The association which represents frontline members of the Defence Forces has made a written complaint to the European Social Rights Committee (ESRC) about the government's failure to allow its members to affiliate with the umbrella union body ICTU.
PDFORRA, which represents around 6,500 enlisted personnel in the Army, Naval Service and Air Corps, said it is prepared to go all the way to the European Court of Justice if the government persists in holding up the association's right to ICTU affiliation.
The ESRC, which is a European legislative organisation, decided in 2018 that PDFORRA had the right to association with ICTU.
After receiving a petition from PDFORRA, the ESRC made the decision on the grounds that the Irish government was in breach of Article 5 and 6.2 of the European Social Charter, which allows military organisation's the right to affiliate with unions.
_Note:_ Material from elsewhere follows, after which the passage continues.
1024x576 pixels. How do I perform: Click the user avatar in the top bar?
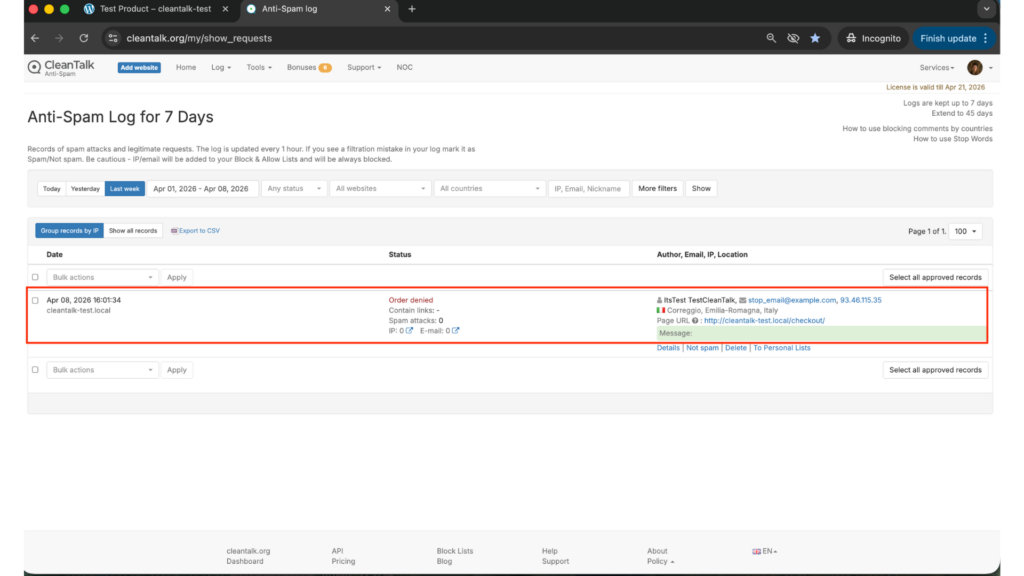974,67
In their determination the ESRC added that the government had put forward no good reason which PDFORRA couldn't affiliate with ICTU.
PDFORRA general secretary Gerard Guinan said they had written to the ESRC pointing out they were “still being denied our grant of association statues with ICTU.”
Mr Guinan said they had previously engaged with the Department of Defence and military management on the issue and prior to the last General Election Taoiseach Leo Varadkar had said he didn't see any issue with PDFORRA coming under the ICTU umbrella.
However, the government still hasn't allowed this.
Mr Guinan said his association had made it quite clear to senior military management and Department of Defence officials that his members had given an undertaking that they would never seek strike action.
He said the only reason PDFORRA wanted to come under the ICTU umbrella was because the association would then have some representation at national pay talks.
'Frustrating to us'
Currently PDFORRA doesn't have this representation and it is felt this is one of the main reasons that enlisted members of the Defence Forces are the poorest paid of all public servants.
Poor pay has been highlighted as the main reason why so many experienced personnel are quitting the Defence Forces. There has been a steady increase in the numbers bailing out.
Last year saw a record 800-plus leave. Some were so unhappy in the job that they even paid up to €20,000 to get their discharge papers.
Mr Guinan said the delay in the government formally agreeing to his association's tie-up with ICTU “is frustrating to us".
His association made a formal application to join ICTU in June, 2019.
On September 20 last Patricia King, general secretary of ICTU, said congress's executive council had approved in principle the application.
“We just want to be represented at the (national pay talks) negotiating table, that is all. Our association has made commitments never to strike,” Mr Guinan said.
It has also been pointed out that as it is when people join the Defence Forces they swear an oath never to take strike action.
PDFORRA president Mark Keane said as far back as 1994 when the association was founded it had discussed the idea of seeking affiliation with ICTU.
However, some senior members of military management are not pleased with the idea.
Shortly after it became known that PDFORRA was formally seeking this affiliation, Defence Forces Chief of Staff, Vice Admiral Mark Mellett, warned the government that permitting this could have implications for State security.